There’s another detail that further emphasizes parallels. My grandfather, like George, dreamed of travel. My grandfather compensated by becoming an ardent stamp collector.
I’m sorry that my grandfather didn’t watch It’s a Wonderful Life to its end. He might have found his own life affirmed by the film’s conclusion. By all reports, the world was a better place with my grandfather in it, and there was even an Evanston Park named after him. I wish I had known him.
We each of have the potential to be George Bailey in each of our communities. Yes, despite the dark times, it is a wonderful life.

3 Comments
Hi Robin,
It’s a Wonderful Life is actually the 100th film review on my blog (I’m about to post it tonight). I just read that while they were filming the shot of George on the bridge praying to come back to his life, Jimmy Stewart was so moved that he began sobbing for real. Capra didn’t want to take away from the impact, so instead of doing another take for the close ups, he used enlargements of the original long shot. I feel like there’s a universal drawing power to this movie in particular; you’re right – we all have the potential to be George Bailey. Anyway, thank you for sharing your story of your grandfather. I hope you and your family had a merry Christmas!

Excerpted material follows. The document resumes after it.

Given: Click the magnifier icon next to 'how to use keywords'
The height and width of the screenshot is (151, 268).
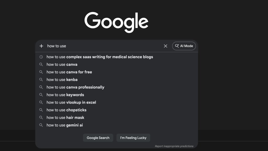Looking at the screenshot, I should click(x=41, y=95).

Please visit A Pocketful of Nickels, which is listed on my blog roll. This is Amanda’s website. Amanda, I’m going to post a quote from your essay on It’s a Wonderful Life here because it’s very much in the spirit of my own website. It’s an instance of better living through film:
“Returning to memorable lines from the film, I’m going to end with my favorite, a line that is in a note from Clarence to George: “Remember, no man is a failure who has friends.” I can’t tell you how many times that line has comforted me over the years. I’ve had those dark moments where everything looked hopeless, but I’ve been lucky enough to have some very steadfast friends to bring some light back into my life. I think we all have those times where we look at all the choices we’ve made and wondered if the path we’ve chosen was the right one. I know I’m not alone in having foregone some dreams for one reason or another, and like George we may all feel frustrated and disappointed at times, maybe even hopeless. But George finally realizes that life isn’t about material things or dreams left unfulfilled; it’s about the dreams that do become reality and the enduring strength of love and friendship. His epiphany gives all of us hope.”
Patrick Logan, a freelance writer who has been exploring his relationship with his father, e-mailed me this story about how the film opened up his own insights into that relationship:
As I became a teenager, I began to identify with the younger George Bailey, while my father represented the one who settles in Bedford Falls (our town has its Salmon Falls). Somewhere in the film, George asks his Uncle Billy what the three most exciting sounds in the world are. As Billy is guessing incorrectly, “Breakfast is served; lunch is served; dinner is…,” George interrupts, “No, no, no, no! Anchor chains, plane motors, and train whistles.” These were the sounds I wanted to hear. To me, they represented travel to exotic places and adventure. To my father, however, they meant separation from the things that he loved. While living in Yokohama in the 1990s, I received a letter from him saying, “Every father someday writes a letter to his son telling what is right. Perhaps some day, I’ll write that story – if I live as long as my father.” He didn’t. After suffering a stroke in August 1997, he recovered well enough to agree to heart surgery. I telephoned as he was being prepped for the operation. He spoke slowly, “Well, I guess I’ve got to go and take my punches.” He died on the operating table the next day. Years ago, I wanted to hear George Bailey’s “anchor chains” and crossed the world in search of them. Now I realize that my father’s words and deeds have become their own anchor chains, but not ones to hold me back, as I once believed, but chains which provide strength and have given me a kind of philosophical mooring. It takes time, it seems, for sons to understand fathers.